_Work item_: Each line of the data below either holds "applications" or does not. Report how many do, and only that.

══════════

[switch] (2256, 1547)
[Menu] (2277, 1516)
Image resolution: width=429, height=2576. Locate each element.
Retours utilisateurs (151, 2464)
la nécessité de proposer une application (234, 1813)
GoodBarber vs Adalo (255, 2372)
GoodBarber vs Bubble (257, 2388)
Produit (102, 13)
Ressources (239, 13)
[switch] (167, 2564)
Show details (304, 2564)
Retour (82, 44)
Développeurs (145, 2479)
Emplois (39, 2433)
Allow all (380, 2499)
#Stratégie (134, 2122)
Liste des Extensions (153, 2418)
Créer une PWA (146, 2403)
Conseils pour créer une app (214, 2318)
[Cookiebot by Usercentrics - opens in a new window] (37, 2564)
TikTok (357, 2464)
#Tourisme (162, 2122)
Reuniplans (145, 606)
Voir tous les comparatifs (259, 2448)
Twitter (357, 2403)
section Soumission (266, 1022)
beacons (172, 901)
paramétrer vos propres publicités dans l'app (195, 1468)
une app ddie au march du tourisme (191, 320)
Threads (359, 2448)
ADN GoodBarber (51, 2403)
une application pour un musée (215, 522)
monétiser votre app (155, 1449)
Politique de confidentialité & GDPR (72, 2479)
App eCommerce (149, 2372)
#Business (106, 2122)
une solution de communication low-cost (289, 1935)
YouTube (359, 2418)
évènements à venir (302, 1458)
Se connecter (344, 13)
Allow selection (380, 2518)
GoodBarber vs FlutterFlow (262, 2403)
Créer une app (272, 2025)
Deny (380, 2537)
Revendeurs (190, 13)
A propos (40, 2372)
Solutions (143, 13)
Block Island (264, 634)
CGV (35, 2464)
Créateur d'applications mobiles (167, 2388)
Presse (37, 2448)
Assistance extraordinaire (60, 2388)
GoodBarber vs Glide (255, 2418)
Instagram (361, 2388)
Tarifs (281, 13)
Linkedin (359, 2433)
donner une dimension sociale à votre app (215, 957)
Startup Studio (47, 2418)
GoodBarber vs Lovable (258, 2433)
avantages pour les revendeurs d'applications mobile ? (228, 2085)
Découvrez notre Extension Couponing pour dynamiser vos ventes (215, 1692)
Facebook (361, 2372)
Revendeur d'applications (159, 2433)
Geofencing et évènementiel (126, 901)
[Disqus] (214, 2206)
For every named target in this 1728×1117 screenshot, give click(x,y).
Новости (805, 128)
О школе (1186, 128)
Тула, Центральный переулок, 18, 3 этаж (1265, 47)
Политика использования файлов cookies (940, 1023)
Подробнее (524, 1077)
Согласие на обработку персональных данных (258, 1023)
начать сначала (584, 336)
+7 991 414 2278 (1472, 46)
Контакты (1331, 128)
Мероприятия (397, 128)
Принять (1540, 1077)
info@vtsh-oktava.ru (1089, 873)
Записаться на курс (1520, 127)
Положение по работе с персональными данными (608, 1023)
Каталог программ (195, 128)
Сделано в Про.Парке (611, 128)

══════════

_Result of this exercise_: 3